■ ENTRIES SUPPLIED
+-------+

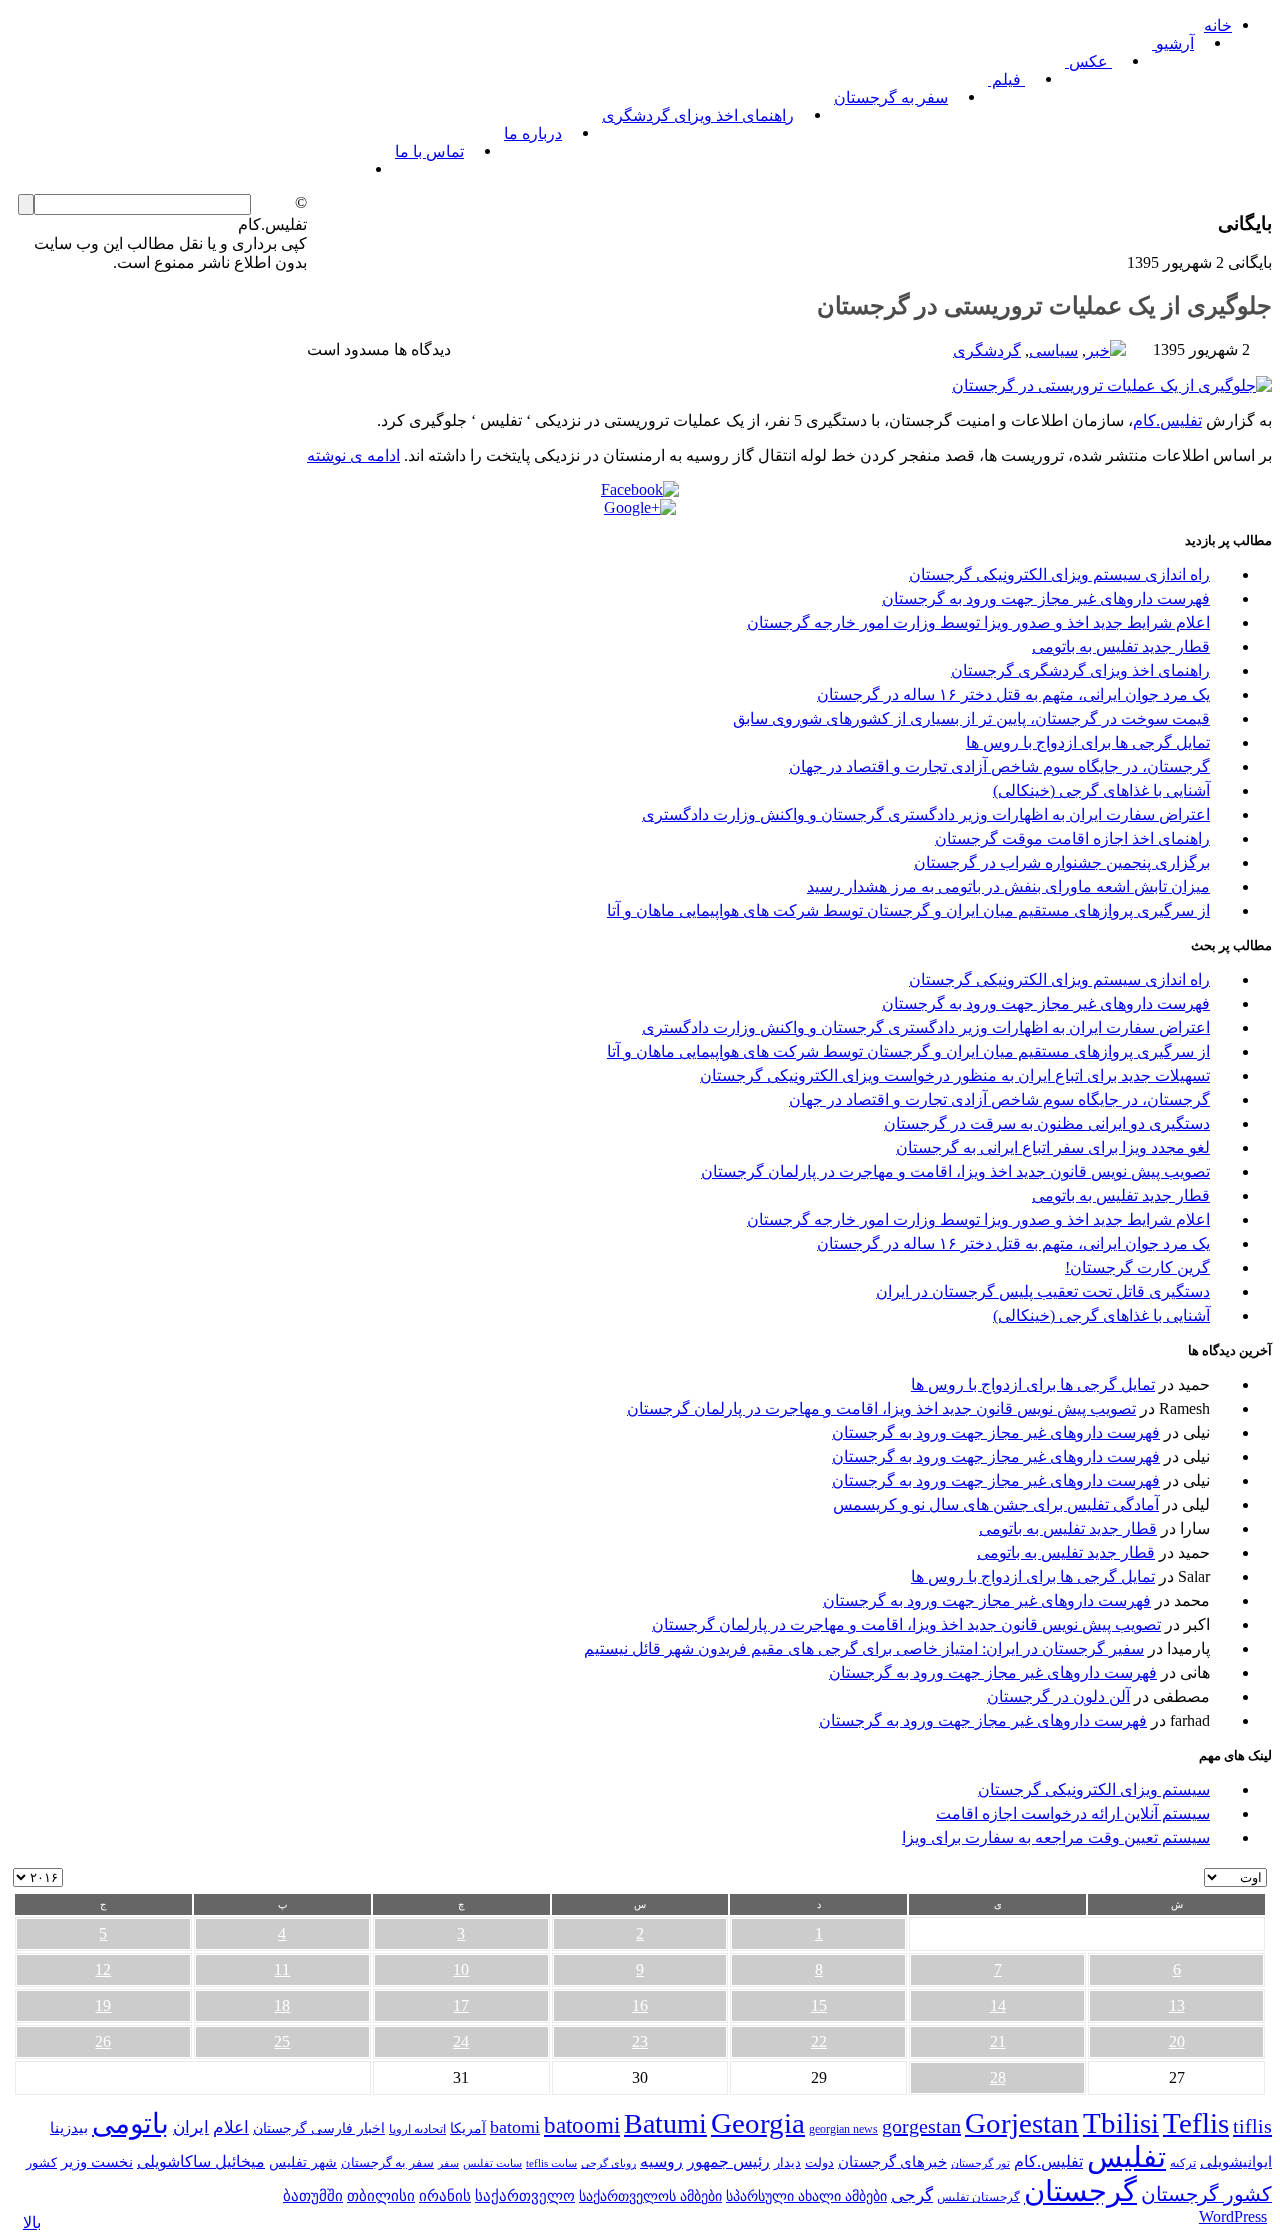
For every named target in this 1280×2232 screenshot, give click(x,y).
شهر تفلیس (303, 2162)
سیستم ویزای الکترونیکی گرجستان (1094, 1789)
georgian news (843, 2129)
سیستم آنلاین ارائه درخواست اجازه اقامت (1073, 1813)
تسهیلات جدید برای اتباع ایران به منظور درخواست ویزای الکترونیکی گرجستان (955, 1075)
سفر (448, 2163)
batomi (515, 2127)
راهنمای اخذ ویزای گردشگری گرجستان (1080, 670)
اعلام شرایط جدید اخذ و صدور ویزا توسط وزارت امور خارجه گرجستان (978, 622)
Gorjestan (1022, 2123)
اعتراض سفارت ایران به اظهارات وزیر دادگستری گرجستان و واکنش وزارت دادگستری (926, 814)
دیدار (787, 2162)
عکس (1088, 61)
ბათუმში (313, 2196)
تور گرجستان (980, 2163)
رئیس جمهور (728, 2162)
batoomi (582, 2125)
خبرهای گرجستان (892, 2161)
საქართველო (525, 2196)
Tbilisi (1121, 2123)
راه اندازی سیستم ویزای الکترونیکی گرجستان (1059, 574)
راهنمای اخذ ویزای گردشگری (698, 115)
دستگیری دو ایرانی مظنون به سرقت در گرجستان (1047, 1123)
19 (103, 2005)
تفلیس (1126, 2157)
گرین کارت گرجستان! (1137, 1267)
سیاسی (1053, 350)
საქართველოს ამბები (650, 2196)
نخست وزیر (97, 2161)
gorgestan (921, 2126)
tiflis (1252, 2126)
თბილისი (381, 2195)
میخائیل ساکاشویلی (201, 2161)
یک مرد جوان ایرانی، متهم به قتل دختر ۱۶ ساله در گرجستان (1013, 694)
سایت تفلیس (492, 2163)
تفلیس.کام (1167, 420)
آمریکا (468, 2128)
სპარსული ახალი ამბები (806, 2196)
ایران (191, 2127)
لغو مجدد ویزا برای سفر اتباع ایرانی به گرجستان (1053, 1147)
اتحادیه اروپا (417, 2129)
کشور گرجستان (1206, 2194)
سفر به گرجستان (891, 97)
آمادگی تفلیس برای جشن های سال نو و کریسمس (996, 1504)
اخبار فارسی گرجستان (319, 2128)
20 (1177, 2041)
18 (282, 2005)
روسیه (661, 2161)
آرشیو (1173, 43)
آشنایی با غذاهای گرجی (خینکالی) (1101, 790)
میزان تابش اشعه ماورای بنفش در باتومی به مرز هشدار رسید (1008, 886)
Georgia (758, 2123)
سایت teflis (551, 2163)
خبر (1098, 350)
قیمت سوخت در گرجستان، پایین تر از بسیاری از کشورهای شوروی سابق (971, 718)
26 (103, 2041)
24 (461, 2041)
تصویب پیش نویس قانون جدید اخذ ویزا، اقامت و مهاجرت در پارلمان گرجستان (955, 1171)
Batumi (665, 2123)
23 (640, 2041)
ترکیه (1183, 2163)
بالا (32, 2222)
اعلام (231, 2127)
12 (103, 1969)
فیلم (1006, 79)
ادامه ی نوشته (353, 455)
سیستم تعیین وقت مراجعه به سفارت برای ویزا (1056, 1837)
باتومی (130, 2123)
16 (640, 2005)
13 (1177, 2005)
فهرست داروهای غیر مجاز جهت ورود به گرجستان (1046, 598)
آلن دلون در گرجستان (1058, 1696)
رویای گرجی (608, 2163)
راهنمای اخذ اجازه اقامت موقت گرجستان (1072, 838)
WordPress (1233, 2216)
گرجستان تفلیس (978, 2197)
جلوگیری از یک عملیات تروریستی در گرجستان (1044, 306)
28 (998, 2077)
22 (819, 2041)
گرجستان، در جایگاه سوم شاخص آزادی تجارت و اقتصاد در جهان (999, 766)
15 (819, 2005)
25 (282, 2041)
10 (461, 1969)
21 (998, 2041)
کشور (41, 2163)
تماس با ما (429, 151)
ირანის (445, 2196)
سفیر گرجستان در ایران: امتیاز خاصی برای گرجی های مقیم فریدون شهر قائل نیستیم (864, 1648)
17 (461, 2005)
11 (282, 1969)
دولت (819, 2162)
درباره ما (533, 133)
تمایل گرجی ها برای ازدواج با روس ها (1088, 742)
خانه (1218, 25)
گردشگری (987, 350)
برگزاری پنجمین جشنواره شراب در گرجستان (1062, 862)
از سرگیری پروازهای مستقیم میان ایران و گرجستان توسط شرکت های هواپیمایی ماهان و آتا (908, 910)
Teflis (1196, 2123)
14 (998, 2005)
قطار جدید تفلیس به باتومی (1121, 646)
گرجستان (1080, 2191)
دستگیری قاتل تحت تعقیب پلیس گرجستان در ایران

+-------+

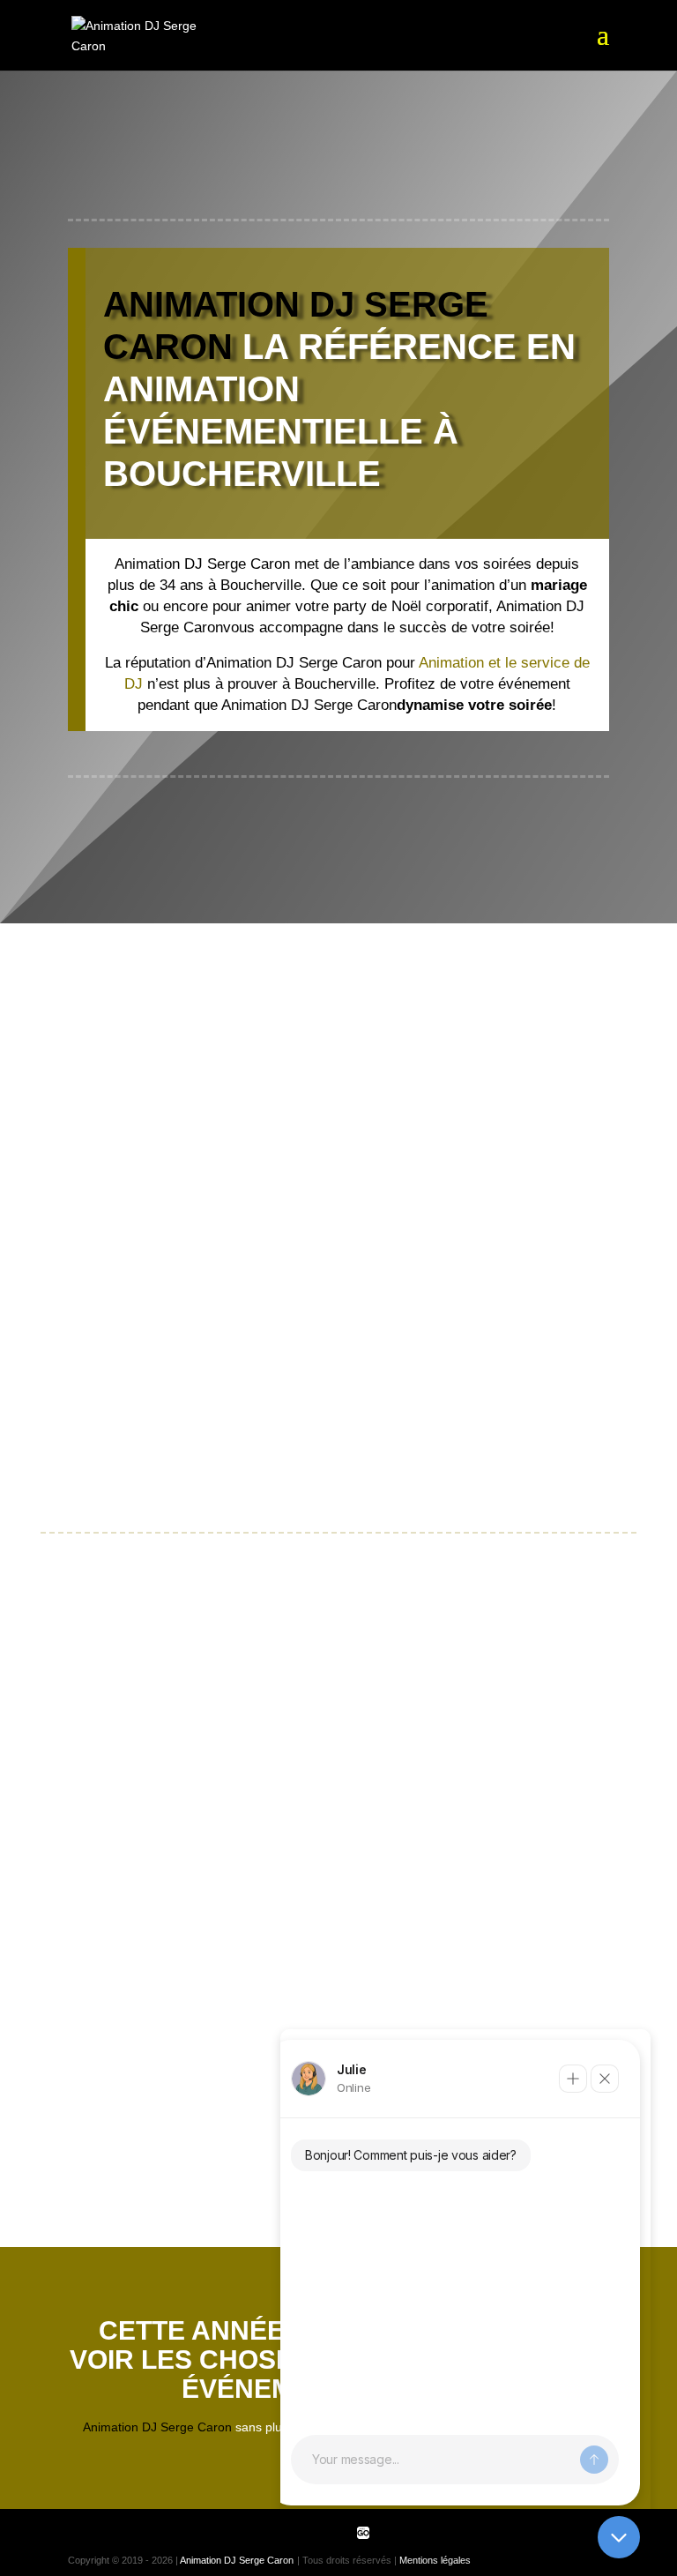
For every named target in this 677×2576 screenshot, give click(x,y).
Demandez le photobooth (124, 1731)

+-------+

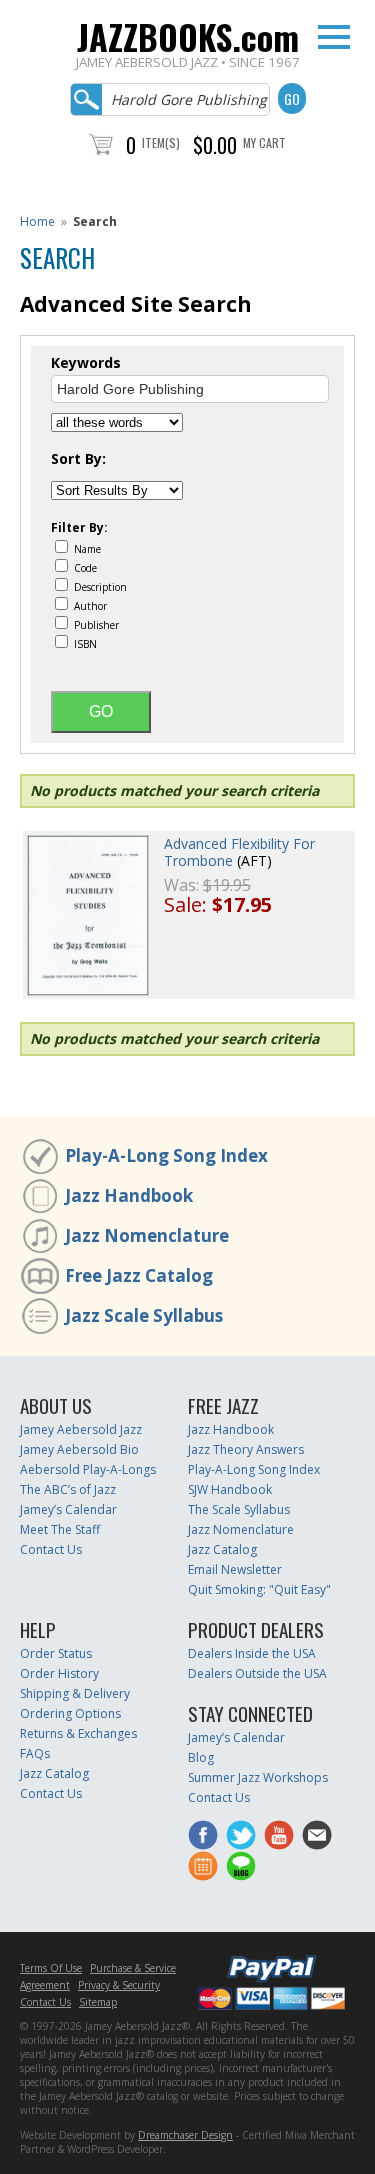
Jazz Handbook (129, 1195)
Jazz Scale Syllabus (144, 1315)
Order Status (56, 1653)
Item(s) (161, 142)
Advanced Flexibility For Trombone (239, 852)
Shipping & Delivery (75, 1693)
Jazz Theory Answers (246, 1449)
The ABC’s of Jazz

+-------+

■ TASK STATEMENT
Above are the records; print exactly the lines from the line with "فیلم (1006, 79)" to the line with "کشور (41, 2163)", including both, and nothing else.

■ EXERCISE RESPONSE
فیلم (1006, 79)
ادامه ی نوشته (353, 455)
سیستم تعیین وقت مراجعه به سفارت برای ویزا (1056, 1837)
باتومی (130, 2123)
16 (640, 2005)
13 (1177, 2005)
فهرست داروهای غیر مجاز جهت ورود به گرجستان (1046, 598)
آلن دلون در گرجستان (1058, 1696)
رویای گرجی (608, 2163)
راهنمای اخذ اجازه اقامت موقت گرجستان (1072, 838)
WordPress (1233, 2216)
گرجستان تفلیس (978, 2197)
جلوگیری از یک عملیات تروریستی در گرجستان (1044, 306)
28 (998, 2077)
22 (819, 2041)
گرجستان، در جایگاه سوم شاخص آزادی تجارت و اقتصاد در جهان (999, 766)
15 (819, 2005)
25 (282, 2041)
10 (461, 1969)
21 (998, 2041)
کشور (41, 2163)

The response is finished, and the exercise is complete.